• [WHAT IS NEEDED]: Write the data below out again, exactly as each line reads.

• [DATASET CONTENT]:
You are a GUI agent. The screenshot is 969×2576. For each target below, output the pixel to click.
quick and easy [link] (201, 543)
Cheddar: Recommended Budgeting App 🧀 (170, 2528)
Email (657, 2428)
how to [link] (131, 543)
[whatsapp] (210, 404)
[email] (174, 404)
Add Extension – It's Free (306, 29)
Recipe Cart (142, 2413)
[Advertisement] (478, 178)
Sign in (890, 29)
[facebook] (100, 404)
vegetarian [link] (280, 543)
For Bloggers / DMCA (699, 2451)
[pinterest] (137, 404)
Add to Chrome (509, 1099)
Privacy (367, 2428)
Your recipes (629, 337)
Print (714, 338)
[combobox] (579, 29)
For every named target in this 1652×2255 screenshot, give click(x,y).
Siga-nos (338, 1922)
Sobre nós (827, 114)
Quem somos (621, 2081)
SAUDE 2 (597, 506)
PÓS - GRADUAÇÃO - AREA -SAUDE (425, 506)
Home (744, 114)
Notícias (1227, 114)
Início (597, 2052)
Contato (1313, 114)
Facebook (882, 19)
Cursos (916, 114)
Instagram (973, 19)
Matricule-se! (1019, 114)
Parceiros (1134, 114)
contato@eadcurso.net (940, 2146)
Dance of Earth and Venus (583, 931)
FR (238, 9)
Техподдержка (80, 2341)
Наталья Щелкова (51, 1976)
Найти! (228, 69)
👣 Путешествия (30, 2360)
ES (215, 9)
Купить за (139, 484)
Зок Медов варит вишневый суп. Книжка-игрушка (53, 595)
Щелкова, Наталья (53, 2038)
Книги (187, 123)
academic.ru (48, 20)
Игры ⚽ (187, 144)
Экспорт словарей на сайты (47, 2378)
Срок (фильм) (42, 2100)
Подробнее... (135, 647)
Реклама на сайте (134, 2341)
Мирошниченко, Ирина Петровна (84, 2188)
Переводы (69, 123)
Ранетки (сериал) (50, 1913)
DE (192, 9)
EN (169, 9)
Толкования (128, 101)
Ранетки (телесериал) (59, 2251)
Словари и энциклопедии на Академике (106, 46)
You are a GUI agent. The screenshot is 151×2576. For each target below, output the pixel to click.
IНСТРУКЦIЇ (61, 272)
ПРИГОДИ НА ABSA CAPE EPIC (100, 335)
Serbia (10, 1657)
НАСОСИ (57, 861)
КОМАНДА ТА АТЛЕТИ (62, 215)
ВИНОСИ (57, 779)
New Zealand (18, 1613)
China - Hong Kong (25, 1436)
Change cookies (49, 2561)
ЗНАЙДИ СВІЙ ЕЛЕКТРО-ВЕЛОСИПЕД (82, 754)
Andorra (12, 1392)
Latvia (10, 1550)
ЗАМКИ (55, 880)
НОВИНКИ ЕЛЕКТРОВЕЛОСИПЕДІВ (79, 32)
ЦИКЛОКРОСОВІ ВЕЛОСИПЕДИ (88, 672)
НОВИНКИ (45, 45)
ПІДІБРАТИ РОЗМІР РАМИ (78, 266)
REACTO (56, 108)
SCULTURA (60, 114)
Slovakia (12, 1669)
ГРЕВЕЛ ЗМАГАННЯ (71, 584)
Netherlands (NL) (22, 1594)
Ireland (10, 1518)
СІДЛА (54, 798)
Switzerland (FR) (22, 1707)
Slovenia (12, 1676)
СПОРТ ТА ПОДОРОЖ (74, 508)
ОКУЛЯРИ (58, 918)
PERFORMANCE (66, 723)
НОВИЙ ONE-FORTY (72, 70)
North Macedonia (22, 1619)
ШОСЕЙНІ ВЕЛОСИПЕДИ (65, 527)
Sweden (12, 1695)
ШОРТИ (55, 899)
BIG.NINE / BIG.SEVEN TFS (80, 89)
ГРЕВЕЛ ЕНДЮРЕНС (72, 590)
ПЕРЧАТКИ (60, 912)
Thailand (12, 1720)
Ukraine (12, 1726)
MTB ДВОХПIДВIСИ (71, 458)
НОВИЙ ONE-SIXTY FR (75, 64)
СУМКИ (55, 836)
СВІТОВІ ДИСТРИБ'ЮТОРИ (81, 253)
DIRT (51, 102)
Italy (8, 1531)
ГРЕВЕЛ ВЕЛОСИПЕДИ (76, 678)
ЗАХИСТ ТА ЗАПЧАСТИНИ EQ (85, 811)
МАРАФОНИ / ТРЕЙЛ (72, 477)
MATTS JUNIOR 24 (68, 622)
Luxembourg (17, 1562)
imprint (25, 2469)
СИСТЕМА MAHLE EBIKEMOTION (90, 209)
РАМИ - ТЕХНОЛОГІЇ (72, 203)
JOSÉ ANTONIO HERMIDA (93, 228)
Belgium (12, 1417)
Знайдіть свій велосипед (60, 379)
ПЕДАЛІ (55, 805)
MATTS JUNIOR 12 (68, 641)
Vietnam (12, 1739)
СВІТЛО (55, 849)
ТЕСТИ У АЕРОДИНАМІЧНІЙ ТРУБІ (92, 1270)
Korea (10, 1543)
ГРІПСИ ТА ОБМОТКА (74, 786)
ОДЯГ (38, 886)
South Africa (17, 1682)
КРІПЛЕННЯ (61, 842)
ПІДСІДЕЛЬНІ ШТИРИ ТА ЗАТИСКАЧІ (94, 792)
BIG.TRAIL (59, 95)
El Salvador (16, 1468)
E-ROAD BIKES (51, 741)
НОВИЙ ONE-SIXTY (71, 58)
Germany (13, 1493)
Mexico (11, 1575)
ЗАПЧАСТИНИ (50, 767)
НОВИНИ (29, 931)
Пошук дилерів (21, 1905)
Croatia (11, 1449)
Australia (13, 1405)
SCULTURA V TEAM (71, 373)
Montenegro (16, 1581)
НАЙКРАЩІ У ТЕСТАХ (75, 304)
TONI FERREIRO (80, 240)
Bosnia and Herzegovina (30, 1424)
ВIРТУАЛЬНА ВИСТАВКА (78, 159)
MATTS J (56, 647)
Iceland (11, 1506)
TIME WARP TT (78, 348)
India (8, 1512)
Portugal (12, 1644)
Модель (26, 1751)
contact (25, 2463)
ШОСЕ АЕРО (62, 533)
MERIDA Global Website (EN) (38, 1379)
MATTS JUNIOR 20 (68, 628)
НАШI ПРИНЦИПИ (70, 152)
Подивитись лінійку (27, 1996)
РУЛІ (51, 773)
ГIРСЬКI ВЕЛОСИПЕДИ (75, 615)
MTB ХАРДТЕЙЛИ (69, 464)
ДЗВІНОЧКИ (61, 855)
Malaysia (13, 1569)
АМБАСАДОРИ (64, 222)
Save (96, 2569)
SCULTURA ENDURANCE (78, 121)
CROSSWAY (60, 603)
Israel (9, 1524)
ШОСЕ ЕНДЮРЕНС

• [SOLUTION BELOW]:
You are a GUI agent. The screenshot is 969×2576. For each target below, output the pixel to click.
quick and easy [link] (201, 543)
Cheddar: Recommended Budgeting App 🧀 (170, 2528)
Email (657, 2428)
how to [link] (131, 543)
[whatsapp] (210, 404)
[email] (174, 404)
Add Extension – It's Free (306, 29)
Recipe Cart (142, 2413)
[Advertisement] (478, 178)
Sign in (890, 29)
[facebook] (100, 404)
vegetarian [link] (280, 543)
For Bloggers / DMCA (699, 2451)
[pinterest] (137, 404)
Add to Chrome (509, 1099)
Privacy (367, 2428)
Your recipes (629, 337)
Print (714, 338)
[combobox] (579, 29)
For every named target in this 1652×2255 screenshot, give click(x,y).
Siga-nos (338, 1922)
Sobre nós (827, 114)
Quem somos (621, 2081)
SAUDE 2 (597, 506)
PÓS - GRADUAÇÃO - AREA -SAUDE (425, 506)
Home (744, 114)
Notícias (1227, 114)
Início (597, 2052)
Contato (1313, 114)
Facebook (882, 19)
Cursos (916, 114)
Instagram (973, 19)
Matricule-se! (1019, 114)
Parceiros (1134, 114)
contato@eadcurso.net (940, 2146)
Dance of Earth and Venus (583, 931)
FR (238, 9)
Техподдержка (80, 2341)
Наталья Щелкова (51, 1976)
Найти! (228, 69)
👣 Путешествия (30, 2360)
ES (215, 9)
Купить за (139, 484)
Зок Медов варит вишневый суп. Книжка-игрушка (53, 595)
Щелкова, Наталья (53, 2038)
Книги (187, 123)
academic.ru (48, 20)
Игры ⚽ (187, 144)
Экспорт словарей на сайты (47, 2378)
Срок (фильм) (42, 2100)
Подробнее... (135, 647)
Реклама на сайте (134, 2341)
Мирошниченко, Ирина Петровна (84, 2188)
Переводы (69, 123)
Ранетки (сериал) (50, 1913)
DE (192, 9)
EN (169, 9)
Толкования (128, 101)
Ранетки (телесериал) (59, 2251)
Словари и энциклопедии на Академике (106, 46)
You are a GUI agent. The screenshot is 151×2576. For each target below, output the pixel to click.
IНСТРУКЦIЇ (61, 272)
ПРИГОДИ НА ABSA CAPE EPIC (100, 335)
Serbia (10, 1657)
НАСОСИ (57, 861)
КОМАНДА ТА АТЛЕТИ (62, 215)
ВИНОСИ (57, 779)
New Zealand (18, 1613)
China - Hong Kong (25, 1436)
Change cookies (49, 2561)
ЗНАЙДИ СВІЙ ЕЛЕКТРО-ВЕЛОСИПЕД (82, 754)
Andorra (12, 1392)
Latvia (10, 1550)
ЗАМКИ (55, 880)
НОВИНКИ ЕЛЕКТРОВЕЛОСИПЕДІВ (79, 32)
ЦИКЛОКРОСОВІ ВЕЛОСИПЕДИ (88, 672)
НОВИНКИ (45, 45)
ПІДІБРАТИ РОЗМІР РАМИ (78, 266)
REACTO (56, 108)
SCULTURA (60, 114)
Slovakia (12, 1669)
ГРЕВЕЛ ЗМАГАННЯ (71, 584)
Netherlands (NL) (22, 1594)
Ireland (10, 1518)
СІДЛА (54, 798)
Switzerland (FR) (22, 1707)
Slovenia (12, 1676)
СПОРТ ТА ПОДОРОЖ (74, 508)
ОКУЛЯРИ (58, 918)
PERFORMANCE (66, 723)
НОВИЙ ONE-FORTY (72, 70)
North Macedonia (22, 1619)
ШОСЕЙНІ ВЕЛОСИПЕДИ (65, 527)
Sweden (12, 1695)
ШОРТИ (55, 899)
BIG.NINE / BIG.SEVEN TFS (80, 89)
ГРЕВЕЛ ЕНДЮРЕНС (72, 590)
ПЕРЧАТКИ (60, 912)
Thailand (12, 1720)
Ukraine (12, 1726)
MTB ДВОХПIДВIСИ (71, 458)
НОВИЙ ONE-SIXTY FR (75, 64)
СУМКИ (55, 836)
СВІТОВІ ДИСТРИБ'ЮТОРИ (81, 253)
DIRT (51, 102)
Italy (8, 1531)
ГРЕВЕЛ ВЕЛОСИПЕДИ (76, 678)
ЗАХИСТ ТА ЗАПЧАСТИНИ EQ (85, 811)
МАРАФОНИ / ТРЕЙЛ (72, 477)
MATTS JUNIOR 24 (68, 622)
Luxembourg (17, 1562)
imprint (25, 2469)
СИСТЕМА MAHLE EBIKEMOTION (90, 209)
РАМИ - ТЕХНОЛОГІЇ (72, 203)
JOSÉ ANTONIO HERMIDA (93, 228)
Belgium (12, 1417)
Знайдіть свій велосипед (60, 379)
ПЕДАЛІ (55, 805)
MATTS JUNIOR 12 (68, 641)
Vietnam (12, 1739)
СВІТЛО (55, 849)
ТЕСТИ У АЕРОДИНАМІЧНІЙ ТРУБІ (92, 1270)
Korea (10, 1543)
ГРІПСИ ТА ОБМОТКА (74, 786)
ОДЯГ (38, 886)
South Africa (17, 1682)
КРІПЛЕННЯ (61, 842)
ПІДСІДЕЛЬНІ ШТИРИ ТА ЗАТИСКАЧІ (94, 792)
BIG.TRAIL (59, 95)
El Salvador (16, 1468)
E-ROAD BIKES (51, 741)
НОВИЙ ONE-SIXTY (71, 58)
Germany (13, 1493)
Mexico (11, 1575)
ЗАПЧАСТИНИ (50, 767)
НОВИНИ (29, 931)
Пошук дилерів (21, 1905)
Croatia (11, 1449)
Australia (13, 1405)
SCULTURA V TEAM (71, 373)
Montenegro (16, 1581)
НАЙКРАЩІ У ТЕСТАХ (75, 304)
TONI FERREIRO (80, 240)
Bosnia and Herzegovina (30, 1424)
ВIРТУАЛЬНА ВИСТАВКА (78, 159)
MATTS J (56, 647)
Iceland (11, 1506)
TIME WARP TT (78, 348)
India (8, 1512)
Portugal (12, 1644)
Модель (26, 1751)
contact (25, 2463)
ШОСЕ АЕРО (62, 533)
MERIDA Global Website (EN) (38, 1379)
MATTS JUNIOR 20 (68, 628)
НАШI ПРИНЦИПИ (70, 152)
Подивитись лінійку (27, 1996)
РУЛІ (51, 773)
ГIРСЬКI ВЕЛОСИПЕДИ (75, 615)
MTB ХАРДТЕЙЛИ (69, 464)
ДЗВІНОЧКИ (61, 855)
Malaysia (13, 1569)
АМБАСАДОРИ (64, 222)
Save (96, 2569)
SCULTURA ENDURANCE (78, 121)
CROSSWAY (60, 603)
Israel (9, 1524)
ШОСЕ ЕНДЮРЕНС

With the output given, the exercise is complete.